Die Vorteile des Vergleichswertverfahrens
Das Vergleichswertverfahren gilt als eine zuverlässige und realistische Methode der Wertermittlung, da es durch die Einbeziehung tatsächlicher Grundstücks- und Immobilienverkäufe die Marktlage berücksichtigt. Vor allen privat genutzter Wohnraum lässt sich auf diese Weise gut einschätzen. Das Verfahren liefert für Erbfälle, Versteigerungen, Gütertrennung oder Schenkungen einen realistischen Verkehrswert.

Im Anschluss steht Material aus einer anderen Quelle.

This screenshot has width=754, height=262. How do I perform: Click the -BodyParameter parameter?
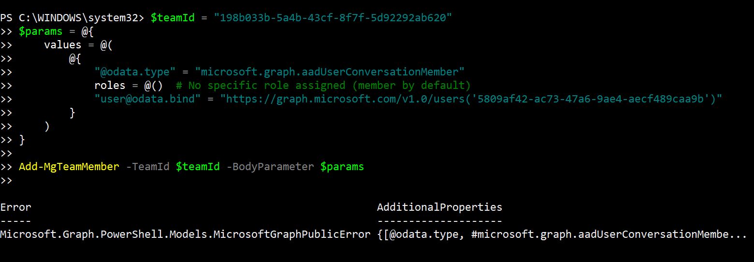tap(270, 167)

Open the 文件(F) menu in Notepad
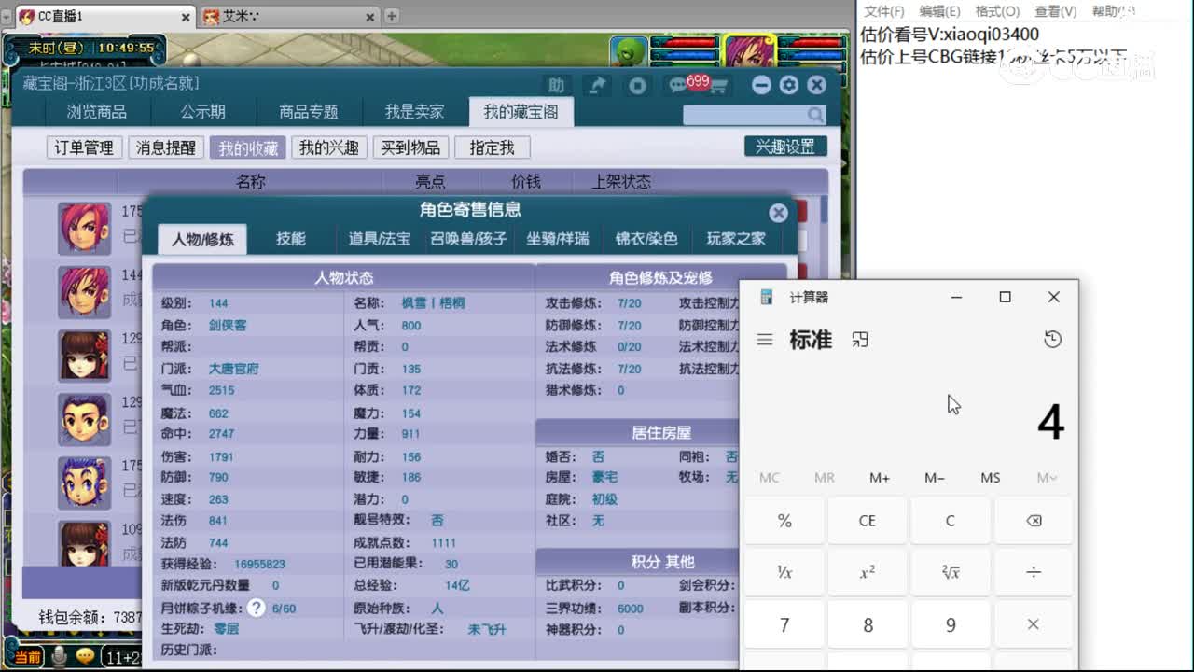(885, 11)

Die Nachteile des Vergleichswertverfahrens
Das Vergleichswertverfahren ist nicht geeignet, wenn die Datenlage an vergleichbaren Grundstücken und Objekten nicht ausreicht. Zudem lässt es sich auf komplexe Gebäude schlecht anwenden. Darüber hinaus verlangt das Verfahren eine präzise Einschätzung der jeweiligen Besonderheiten der Immobilie. Eine unzuverlässige Einschätzung verfälscht das Ergebnis noch mehr als beim Ertrags- und Sachwertverfahren. Bei vermieteten Objekten oder gewerblich genutzten Immobilien sollte das Ertragswertverfahren bevorzugt werden, da es die erzielbaren Einnahmen aus Vermietung und Verpachtung einbezieht.